The post below is my way of introducing something I've not seen before - a bloggy account of how an album takes shape, from drumming up ideas, through production to final release. I'd be fascinated to read diary accounts of how some of my favourite albums came about. While my own releases may never rub shoulders with such company, they provide opportunity for experiments in blogging and could highlight useful pointers for other recording musicians (I'm assuming project-studio pilots aiming for own-label releases, in the main).

A blow-by-blow account of am album's evolution (bang! As it happens) is not the kind of feature you'd find in a print mag, so it could make for an adventure and render this blog a mite more informative than the marketing hyperbole that oft gunks band websites.

An early thought, then, and possibly one that opens me to a world of pain as the blog gets in the way of the music. We shall see. But why do I say album? Sure, people are used to the album package, but these days folk are more likely to cherry-pick stand-out tracks for download and playback on computer, pod or mobile. It's not even like you can go bats on packaging - CD inserts are too small for lusty artworks - and the discs themselves become coasters once they're ripped (ahem, 'backed up'), left out of their cases, lent to incautious friends, dropped in car footwells, puked on at a parties and otherwise trashed.

I'd prefer to offer download-friendly copies of songs via the web, ie not full-fat WAVs, but psychoacoustically slimmed-down MP3s/AACs for sale at whatever is the going rate on launch. And, partly to justify calling it an album, but mainly for those who like a more analog sound and 12-inch-square album art, a vinyl release. So, we've the convenience and dynamic range of digital audio alongside the artifact-collecting joy of vinyl ownership in two packages that, as an album, are easier to market than, say, 'an amorphous collection of Fell's more outrageous musical rants'. Again, we shall see for it is a certainty that this life is characterized by uncertainty.

2 May 2012

In with the old...

A miniDisplayport, yesterday
 - Jóhann Björn Björnsson
Back in the day, a prime technique in the technician's toolkit was percussive maintenance. If a bit of analog gear didn't work as it should, such as a wobbly TV or recalcitrant starter motor, brute force and ignorance (a thwack) often served as a means of bringing old tech to life. However, it's comforting to know that even in the day today, a bish, bosh, thwack or shove still has a place when dealing with digital gubbins.

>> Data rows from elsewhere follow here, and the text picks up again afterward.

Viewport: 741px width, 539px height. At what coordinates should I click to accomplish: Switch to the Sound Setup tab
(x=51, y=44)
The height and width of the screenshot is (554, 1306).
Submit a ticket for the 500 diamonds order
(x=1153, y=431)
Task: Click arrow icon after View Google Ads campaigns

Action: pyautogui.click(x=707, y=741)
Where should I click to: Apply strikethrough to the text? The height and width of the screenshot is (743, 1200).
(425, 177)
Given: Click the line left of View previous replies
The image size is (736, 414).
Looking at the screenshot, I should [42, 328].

This very morn', I had a run-in with a Mini DisplayPort on a Mac. Aye, I've been sorting a few things out in The Surgery (my studio and home to the Fell Cacophone), souping-up systems and streamlining software in readiness for a season of song.

Like many a muzo, I do the bulk of my work on Macs (PCs do feature because some choice sonic gadgets are Windows-only, eg Sony's samploid song sketcher Acid Pro and audio mangler SoundForge).

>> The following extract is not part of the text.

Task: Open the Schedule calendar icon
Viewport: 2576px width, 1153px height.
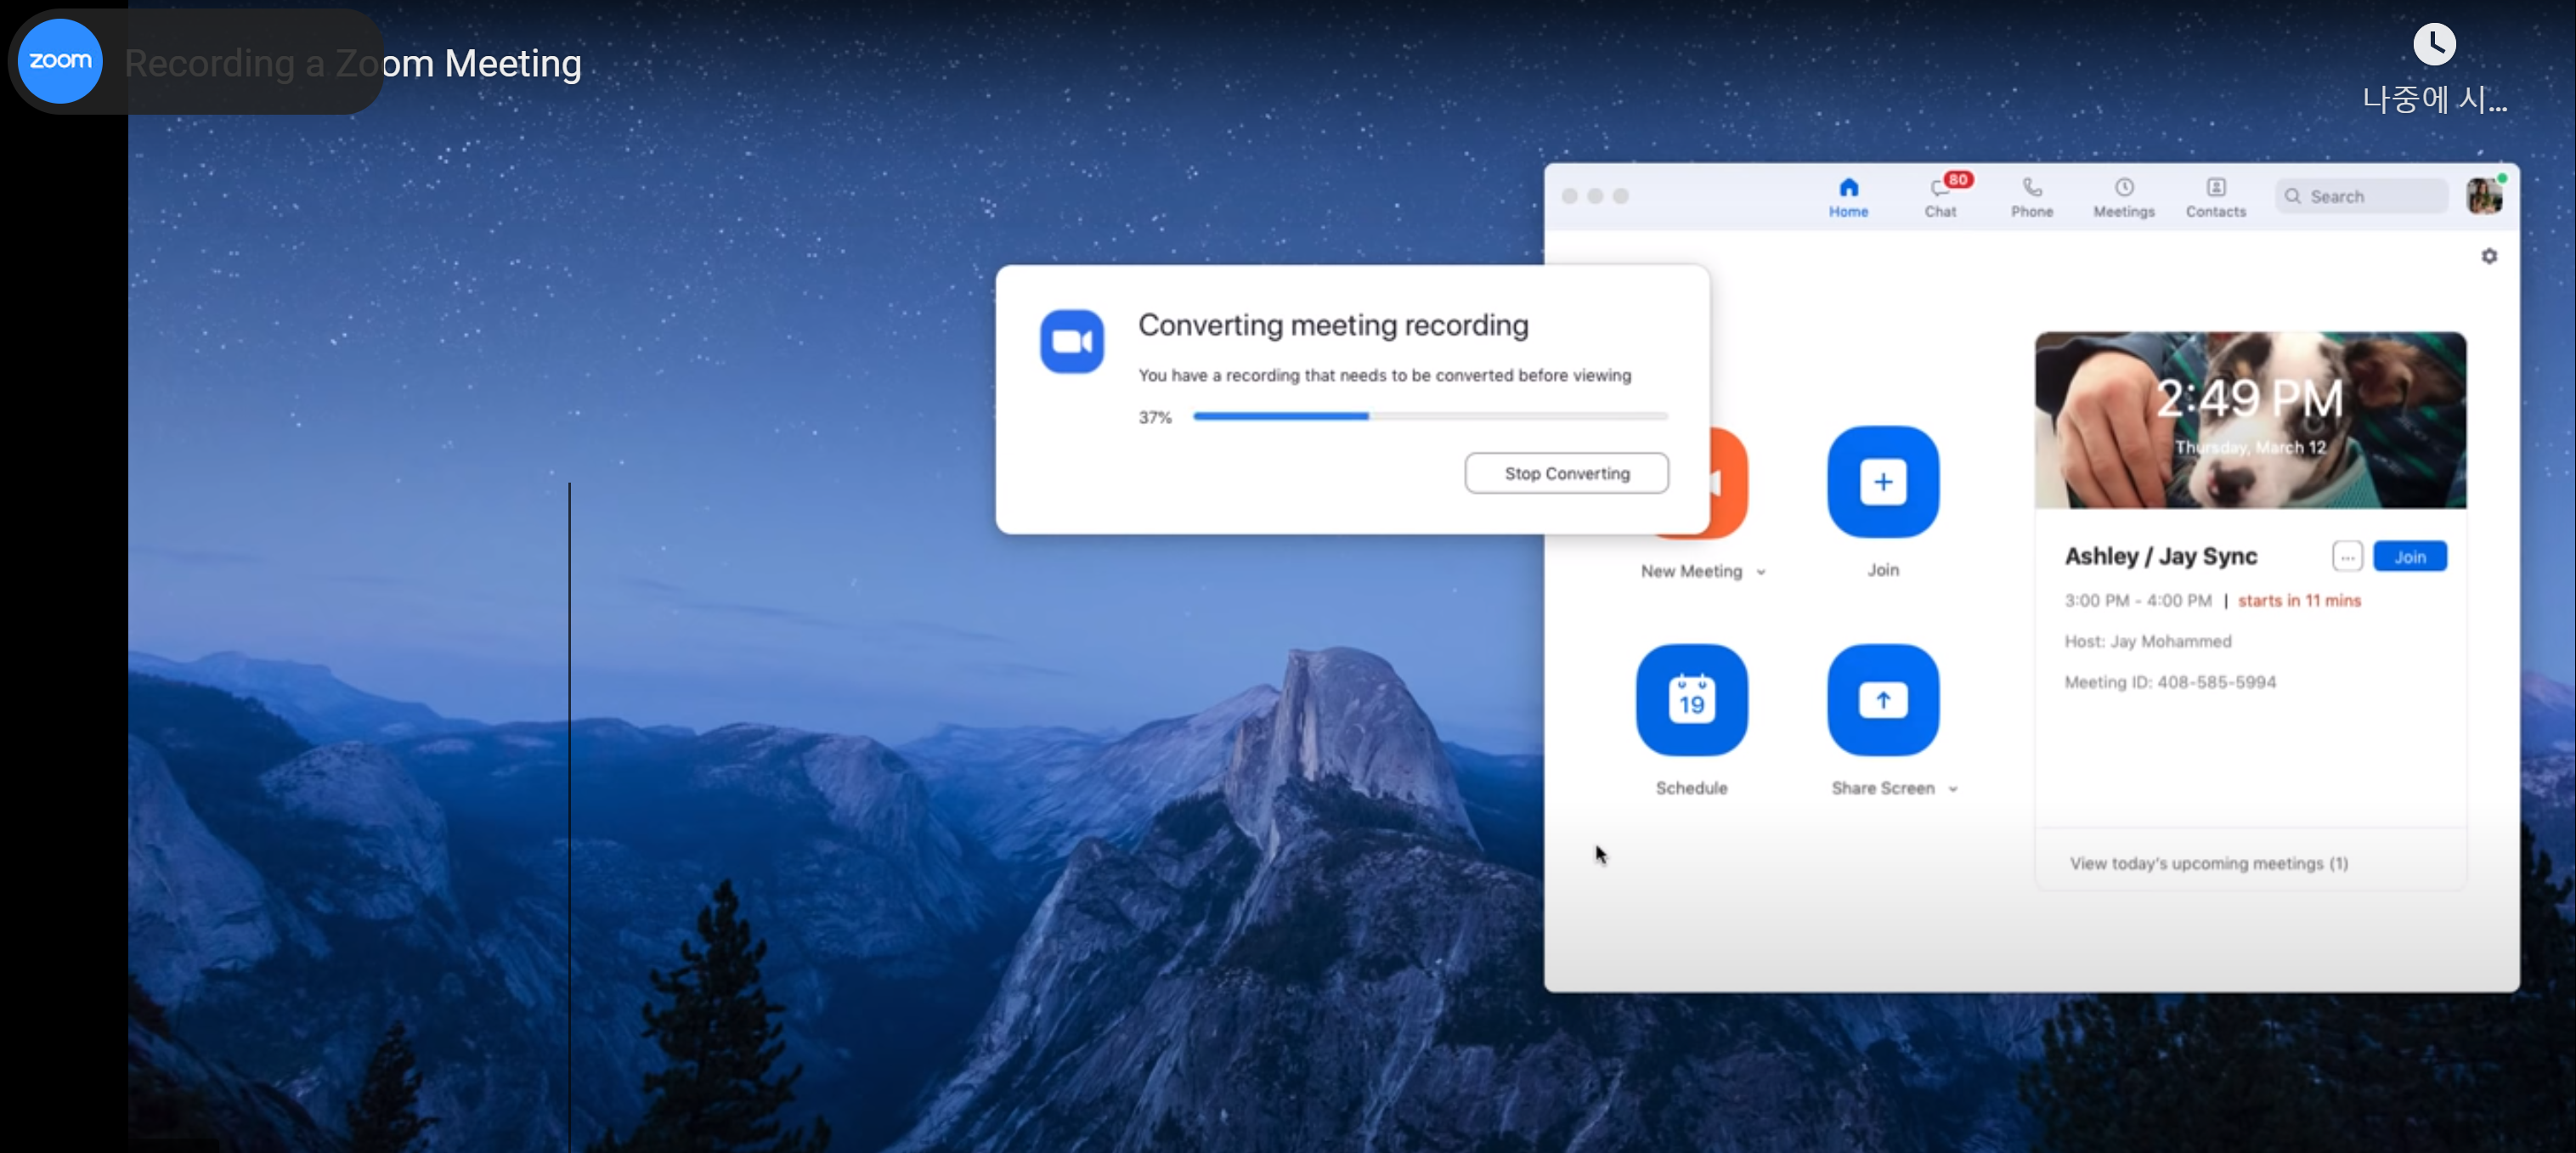Action: coord(1691,700)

Lately, Apple has equipped Macs, along with the graphics cards found in the Mac Pro, with Mini DisplayPort sockets. I'm the sort to hanker for two displays per computer and so, with an adaptor deployed between a DVI-in monitor and the computer, I was a bit miffed to find nothing appearing on the screen. Duff adaptor? Nope.

After trawling Apple Support, and happening across all manner of weird solutions for faulty video cards (from flushing motherboard settings to taking the card out and baking it to make the solder re-flow - !), the solution dawned. A Mini DisplayPort plug looks like it's actually plugged in when, in fact, it's not in far enough to make a connection. One brutal shove into the socket and the monitor got its groove going. If only force would work when the computer blue-screens.